INSTRUCTIONS TO FOLLOW:
Transcribe the lines of the records below, starting at the line that contains "will (321, 892)." and ending at the line that contains "click(35, 116)", with both of those lines included.

◇ ◇ ◇ ◇

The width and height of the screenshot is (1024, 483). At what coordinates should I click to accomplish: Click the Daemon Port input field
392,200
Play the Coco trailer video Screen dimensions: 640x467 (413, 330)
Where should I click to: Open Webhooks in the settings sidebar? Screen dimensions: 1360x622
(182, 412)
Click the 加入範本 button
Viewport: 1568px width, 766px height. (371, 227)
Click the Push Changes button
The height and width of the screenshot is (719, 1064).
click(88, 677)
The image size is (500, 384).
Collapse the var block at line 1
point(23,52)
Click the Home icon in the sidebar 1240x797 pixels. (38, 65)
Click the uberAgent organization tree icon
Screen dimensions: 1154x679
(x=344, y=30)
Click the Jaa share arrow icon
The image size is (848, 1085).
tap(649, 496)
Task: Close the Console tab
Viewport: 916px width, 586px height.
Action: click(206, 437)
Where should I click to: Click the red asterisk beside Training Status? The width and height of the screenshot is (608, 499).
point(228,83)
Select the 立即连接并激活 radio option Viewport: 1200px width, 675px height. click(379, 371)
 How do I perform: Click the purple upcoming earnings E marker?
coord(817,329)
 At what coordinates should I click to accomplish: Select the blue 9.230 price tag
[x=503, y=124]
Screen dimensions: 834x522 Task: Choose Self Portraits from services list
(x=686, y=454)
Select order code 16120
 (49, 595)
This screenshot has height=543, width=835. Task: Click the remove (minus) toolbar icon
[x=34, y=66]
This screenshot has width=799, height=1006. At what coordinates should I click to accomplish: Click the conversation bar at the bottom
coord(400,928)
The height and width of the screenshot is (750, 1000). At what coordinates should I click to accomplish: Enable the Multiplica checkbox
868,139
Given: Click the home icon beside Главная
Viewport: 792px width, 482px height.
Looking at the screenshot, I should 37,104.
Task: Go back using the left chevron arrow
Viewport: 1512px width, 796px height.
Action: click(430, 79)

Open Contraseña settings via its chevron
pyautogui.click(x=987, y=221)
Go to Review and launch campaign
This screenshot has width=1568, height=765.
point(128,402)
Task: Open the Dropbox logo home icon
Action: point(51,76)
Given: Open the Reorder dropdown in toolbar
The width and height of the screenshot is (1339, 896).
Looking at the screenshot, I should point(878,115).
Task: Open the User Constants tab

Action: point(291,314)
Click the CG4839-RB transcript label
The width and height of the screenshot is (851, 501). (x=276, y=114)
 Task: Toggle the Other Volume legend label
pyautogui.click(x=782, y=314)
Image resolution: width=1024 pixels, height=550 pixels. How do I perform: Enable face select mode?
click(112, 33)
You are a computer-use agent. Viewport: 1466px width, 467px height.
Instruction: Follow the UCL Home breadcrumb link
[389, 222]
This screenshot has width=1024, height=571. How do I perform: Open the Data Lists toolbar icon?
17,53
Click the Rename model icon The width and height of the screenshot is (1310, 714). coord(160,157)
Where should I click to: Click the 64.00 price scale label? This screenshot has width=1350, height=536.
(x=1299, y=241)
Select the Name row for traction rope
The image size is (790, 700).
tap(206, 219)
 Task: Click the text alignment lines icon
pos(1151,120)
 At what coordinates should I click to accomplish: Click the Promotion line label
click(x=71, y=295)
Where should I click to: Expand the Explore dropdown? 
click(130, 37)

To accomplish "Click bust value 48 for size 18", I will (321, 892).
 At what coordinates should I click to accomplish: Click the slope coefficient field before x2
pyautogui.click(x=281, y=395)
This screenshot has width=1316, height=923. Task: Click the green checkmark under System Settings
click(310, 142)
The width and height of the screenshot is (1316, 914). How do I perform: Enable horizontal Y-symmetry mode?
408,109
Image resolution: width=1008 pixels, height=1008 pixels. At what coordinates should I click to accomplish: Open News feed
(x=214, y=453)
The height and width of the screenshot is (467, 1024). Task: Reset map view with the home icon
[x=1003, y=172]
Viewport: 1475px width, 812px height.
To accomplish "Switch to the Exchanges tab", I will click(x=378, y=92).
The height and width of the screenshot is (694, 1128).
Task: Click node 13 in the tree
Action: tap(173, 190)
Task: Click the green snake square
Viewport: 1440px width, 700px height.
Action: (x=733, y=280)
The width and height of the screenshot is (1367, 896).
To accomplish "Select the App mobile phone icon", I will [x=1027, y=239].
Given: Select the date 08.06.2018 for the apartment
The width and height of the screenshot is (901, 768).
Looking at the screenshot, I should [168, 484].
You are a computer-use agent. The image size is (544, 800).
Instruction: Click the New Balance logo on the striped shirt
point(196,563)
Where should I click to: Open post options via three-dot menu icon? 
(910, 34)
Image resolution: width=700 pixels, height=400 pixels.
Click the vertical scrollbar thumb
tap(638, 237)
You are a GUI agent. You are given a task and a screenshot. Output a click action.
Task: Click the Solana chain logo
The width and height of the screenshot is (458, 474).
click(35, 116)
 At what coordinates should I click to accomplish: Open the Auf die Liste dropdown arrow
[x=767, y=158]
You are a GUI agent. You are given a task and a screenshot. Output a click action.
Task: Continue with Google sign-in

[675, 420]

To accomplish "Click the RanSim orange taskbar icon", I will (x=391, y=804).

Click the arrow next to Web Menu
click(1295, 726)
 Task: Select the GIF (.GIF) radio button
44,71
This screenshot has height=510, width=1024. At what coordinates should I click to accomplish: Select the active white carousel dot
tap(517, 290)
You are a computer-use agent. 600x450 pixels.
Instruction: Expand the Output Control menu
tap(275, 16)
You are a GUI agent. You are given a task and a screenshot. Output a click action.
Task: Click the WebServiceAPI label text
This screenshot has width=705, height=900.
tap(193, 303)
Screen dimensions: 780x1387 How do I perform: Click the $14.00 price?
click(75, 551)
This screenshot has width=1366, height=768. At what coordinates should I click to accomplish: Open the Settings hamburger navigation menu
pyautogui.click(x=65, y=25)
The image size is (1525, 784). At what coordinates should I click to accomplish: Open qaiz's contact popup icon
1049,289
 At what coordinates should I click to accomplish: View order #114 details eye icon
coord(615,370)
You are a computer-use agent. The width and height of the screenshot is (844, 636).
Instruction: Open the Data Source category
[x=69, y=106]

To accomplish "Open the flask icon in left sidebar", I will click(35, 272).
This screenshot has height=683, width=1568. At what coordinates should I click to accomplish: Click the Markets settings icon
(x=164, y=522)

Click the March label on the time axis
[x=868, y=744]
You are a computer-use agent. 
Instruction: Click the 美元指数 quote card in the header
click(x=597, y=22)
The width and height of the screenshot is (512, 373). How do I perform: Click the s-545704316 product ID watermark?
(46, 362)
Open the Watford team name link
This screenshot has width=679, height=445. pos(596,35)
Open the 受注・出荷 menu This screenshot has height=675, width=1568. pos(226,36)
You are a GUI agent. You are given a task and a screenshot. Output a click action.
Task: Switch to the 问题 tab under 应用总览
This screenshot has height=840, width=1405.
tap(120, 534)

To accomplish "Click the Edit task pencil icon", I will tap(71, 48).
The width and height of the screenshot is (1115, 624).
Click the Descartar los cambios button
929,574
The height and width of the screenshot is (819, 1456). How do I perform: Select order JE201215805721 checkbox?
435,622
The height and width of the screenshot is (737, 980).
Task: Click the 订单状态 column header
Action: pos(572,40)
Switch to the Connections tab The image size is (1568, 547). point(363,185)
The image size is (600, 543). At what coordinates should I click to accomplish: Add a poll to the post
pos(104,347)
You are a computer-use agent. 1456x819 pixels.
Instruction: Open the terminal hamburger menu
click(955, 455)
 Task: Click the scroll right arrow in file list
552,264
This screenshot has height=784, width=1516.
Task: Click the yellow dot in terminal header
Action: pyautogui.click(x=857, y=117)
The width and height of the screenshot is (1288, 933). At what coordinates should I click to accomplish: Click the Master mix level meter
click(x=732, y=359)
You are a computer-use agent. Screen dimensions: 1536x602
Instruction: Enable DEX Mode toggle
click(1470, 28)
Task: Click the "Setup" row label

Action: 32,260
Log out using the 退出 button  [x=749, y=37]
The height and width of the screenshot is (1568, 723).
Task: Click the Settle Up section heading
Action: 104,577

◇ ◇ ◇ ◇

SOLUTION TO THIS PROBLEM:
To accomplish "Click bust value 48 for size 18", I will (321, 892).
 At what coordinates should I click to accomplish: Click the slope coefficient field before x2
pyautogui.click(x=281, y=395)
This screenshot has width=1316, height=923. Task: Click the green checkmark under System Settings
click(310, 142)
The width and height of the screenshot is (1316, 914). How do I perform: Enable horizontal Y-symmetry mode?
408,109
Image resolution: width=1008 pixels, height=1008 pixels. At what coordinates should I click to accomplish: Open News feed
(x=214, y=453)
The height and width of the screenshot is (467, 1024). Task: Reset map view with the home icon
[x=1003, y=172]
Viewport: 1475px width, 812px height.
To accomplish "Switch to the Exchanges tab", I will click(x=378, y=92).
The height and width of the screenshot is (694, 1128).
Task: Click node 13 in the tree
Action: tap(173, 190)
Task: Click the green snake square
Viewport: 1440px width, 700px height.
Action: (x=733, y=280)
The width and height of the screenshot is (1367, 896).
To accomplish "Select the App mobile phone icon", I will [x=1027, y=239].
Given: Select the date 08.06.2018 for the apartment
The width and height of the screenshot is (901, 768).
Looking at the screenshot, I should [168, 484].
You are a computer-use agent. The image size is (544, 800).
Instruction: Click the New Balance logo on the striped shirt
point(196,563)
Where should I click to: Open post options via three-dot menu icon? 
(910, 34)
Image resolution: width=700 pixels, height=400 pixels.
Click the vertical scrollbar thumb
tap(638, 237)
You are a GUI agent. You are given a task and a screenshot. Output a click action.
Task: Click the Solana chain logo
The width and height of the screenshot is (458, 474).
click(35, 116)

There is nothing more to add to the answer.